= Commandant general =

Military rank

Commandant general is a military rank in several countries, generally equivalent to that of major general. When written as "commandant-general" it is usually an honorary title.

==Argentina==
Commandant general is the highest rank in the Argentine National Gendarmerie, and is held by the national director of the gendarmerie and his senior deputies. Depending on the appointment, it may be equal to any Argentine army rank from brigade general to the highest Argentine army rank, lieutenant general.

==Ireland==
During the Irish War of Independence and the
Irish Civil War in the period 1919–1923, the IRA and
Anti-Treaty IRA applied this term to the leaders of their various brigades throughout the country. The term was acquired from the Boer ranks, through veterans of the Irish Transvaal Brigade.

==Italy==
In Italy Comandante generale (commandant general) is the title of the general officers commanding the Carabinieri, the Guardia di Finanza and the Corps of the Port Captaincies – Coast Guard. It is an appointment, not a rank.

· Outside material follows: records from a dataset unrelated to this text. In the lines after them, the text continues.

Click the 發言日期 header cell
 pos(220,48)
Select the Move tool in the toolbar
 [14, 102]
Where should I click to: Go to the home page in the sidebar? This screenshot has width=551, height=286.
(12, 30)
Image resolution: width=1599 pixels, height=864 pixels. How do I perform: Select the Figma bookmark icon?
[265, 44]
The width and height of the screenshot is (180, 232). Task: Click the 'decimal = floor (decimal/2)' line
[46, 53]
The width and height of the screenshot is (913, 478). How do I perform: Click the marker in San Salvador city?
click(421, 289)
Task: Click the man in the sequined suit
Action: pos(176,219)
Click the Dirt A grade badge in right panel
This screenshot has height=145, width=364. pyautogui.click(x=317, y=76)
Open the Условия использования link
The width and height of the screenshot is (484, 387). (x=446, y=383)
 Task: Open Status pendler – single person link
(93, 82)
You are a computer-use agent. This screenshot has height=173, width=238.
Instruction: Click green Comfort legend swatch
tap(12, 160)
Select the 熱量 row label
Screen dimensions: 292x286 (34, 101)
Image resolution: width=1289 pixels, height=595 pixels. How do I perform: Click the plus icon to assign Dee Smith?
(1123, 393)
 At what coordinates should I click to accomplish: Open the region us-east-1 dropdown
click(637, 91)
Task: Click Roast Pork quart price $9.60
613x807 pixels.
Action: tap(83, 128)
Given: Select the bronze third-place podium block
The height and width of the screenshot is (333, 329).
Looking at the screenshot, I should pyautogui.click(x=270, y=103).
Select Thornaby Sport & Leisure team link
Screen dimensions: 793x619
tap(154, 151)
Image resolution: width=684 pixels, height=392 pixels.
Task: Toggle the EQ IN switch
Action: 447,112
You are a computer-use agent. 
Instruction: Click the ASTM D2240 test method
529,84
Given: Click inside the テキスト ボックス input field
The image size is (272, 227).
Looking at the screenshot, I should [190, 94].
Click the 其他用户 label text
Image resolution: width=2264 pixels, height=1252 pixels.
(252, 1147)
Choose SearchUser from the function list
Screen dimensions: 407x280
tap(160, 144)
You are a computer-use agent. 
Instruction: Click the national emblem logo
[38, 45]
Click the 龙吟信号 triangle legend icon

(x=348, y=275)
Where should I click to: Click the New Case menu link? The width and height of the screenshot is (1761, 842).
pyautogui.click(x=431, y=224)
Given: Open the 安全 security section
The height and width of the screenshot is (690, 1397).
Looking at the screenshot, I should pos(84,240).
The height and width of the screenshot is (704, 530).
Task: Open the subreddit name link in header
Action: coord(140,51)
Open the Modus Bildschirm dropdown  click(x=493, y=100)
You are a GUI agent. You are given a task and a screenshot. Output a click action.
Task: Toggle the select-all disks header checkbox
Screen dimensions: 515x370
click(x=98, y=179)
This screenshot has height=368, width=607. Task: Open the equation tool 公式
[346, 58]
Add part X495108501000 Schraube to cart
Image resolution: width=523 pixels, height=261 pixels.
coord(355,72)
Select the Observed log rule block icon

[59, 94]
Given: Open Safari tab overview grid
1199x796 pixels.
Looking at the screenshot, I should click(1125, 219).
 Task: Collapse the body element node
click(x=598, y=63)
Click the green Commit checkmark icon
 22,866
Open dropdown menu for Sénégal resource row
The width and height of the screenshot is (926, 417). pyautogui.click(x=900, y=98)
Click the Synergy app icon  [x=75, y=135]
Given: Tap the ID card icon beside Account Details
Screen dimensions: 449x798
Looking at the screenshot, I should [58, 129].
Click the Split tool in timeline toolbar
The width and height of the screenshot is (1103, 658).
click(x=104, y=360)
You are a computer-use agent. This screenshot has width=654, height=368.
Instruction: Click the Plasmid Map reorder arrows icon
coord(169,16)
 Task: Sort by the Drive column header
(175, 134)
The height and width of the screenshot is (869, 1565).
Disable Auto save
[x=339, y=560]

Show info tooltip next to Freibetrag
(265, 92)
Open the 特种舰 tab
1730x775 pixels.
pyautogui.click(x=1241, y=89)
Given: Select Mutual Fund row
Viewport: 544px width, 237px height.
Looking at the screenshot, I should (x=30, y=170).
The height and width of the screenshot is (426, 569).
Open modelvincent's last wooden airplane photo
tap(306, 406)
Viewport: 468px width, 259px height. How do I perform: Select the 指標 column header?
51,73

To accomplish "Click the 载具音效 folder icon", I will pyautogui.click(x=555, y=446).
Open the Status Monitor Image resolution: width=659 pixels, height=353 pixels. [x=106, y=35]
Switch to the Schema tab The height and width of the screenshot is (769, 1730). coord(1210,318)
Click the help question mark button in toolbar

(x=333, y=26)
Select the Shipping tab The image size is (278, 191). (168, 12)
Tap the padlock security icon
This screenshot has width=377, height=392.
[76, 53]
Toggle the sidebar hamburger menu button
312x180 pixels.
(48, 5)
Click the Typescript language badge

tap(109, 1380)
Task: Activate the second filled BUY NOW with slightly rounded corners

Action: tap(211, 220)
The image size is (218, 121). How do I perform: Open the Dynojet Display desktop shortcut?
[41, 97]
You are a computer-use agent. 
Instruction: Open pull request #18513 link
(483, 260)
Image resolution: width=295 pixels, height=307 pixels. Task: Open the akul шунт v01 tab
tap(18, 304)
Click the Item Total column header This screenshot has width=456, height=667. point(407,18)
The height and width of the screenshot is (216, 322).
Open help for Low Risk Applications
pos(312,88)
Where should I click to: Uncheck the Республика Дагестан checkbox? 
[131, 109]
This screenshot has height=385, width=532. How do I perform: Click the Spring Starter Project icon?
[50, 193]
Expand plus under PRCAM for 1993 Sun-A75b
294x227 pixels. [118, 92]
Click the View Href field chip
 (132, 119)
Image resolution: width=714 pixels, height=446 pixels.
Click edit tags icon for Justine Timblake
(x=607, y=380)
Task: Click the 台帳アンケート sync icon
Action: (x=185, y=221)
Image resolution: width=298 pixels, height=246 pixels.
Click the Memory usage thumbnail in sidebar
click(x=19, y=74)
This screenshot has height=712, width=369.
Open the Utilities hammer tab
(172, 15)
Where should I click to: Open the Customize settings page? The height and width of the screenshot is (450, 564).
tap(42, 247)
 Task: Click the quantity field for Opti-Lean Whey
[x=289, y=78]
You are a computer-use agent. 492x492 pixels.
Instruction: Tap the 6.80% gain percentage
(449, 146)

In Fascist Italy's Blackshirts, comandante generale was the title of their head and was held by Benito Mussolini from 1922 to 1943.

==Portugal and Brazil==
Historically, commandant-general (comandante-geral) has been the traditional title of the appointment of commanding officer in several security forces in Portugal and Brazil.

Presently, in Portugal is the title of the general officer commanding the National Republican Guard (GNR). In the past, it was also the title of the commanding officers of the Public Security Police, the former Fiscal Guard and the former Portuguese Legion.

In Brazil, it is the title of the commanding officers of the state military police and military fire departments.

==South Africa==
Commandant-general was a military rank in South African Republic and the Orange Free State Republic as well as in the Union of South Africa and the Republic of South Africa. The commandant-general of one of the Boer republics was the head of its armed forces. The rank of full general in the South African Army was renamed "commandant-general" in 1956 and was in use until 1967 when it reverted simply to "general"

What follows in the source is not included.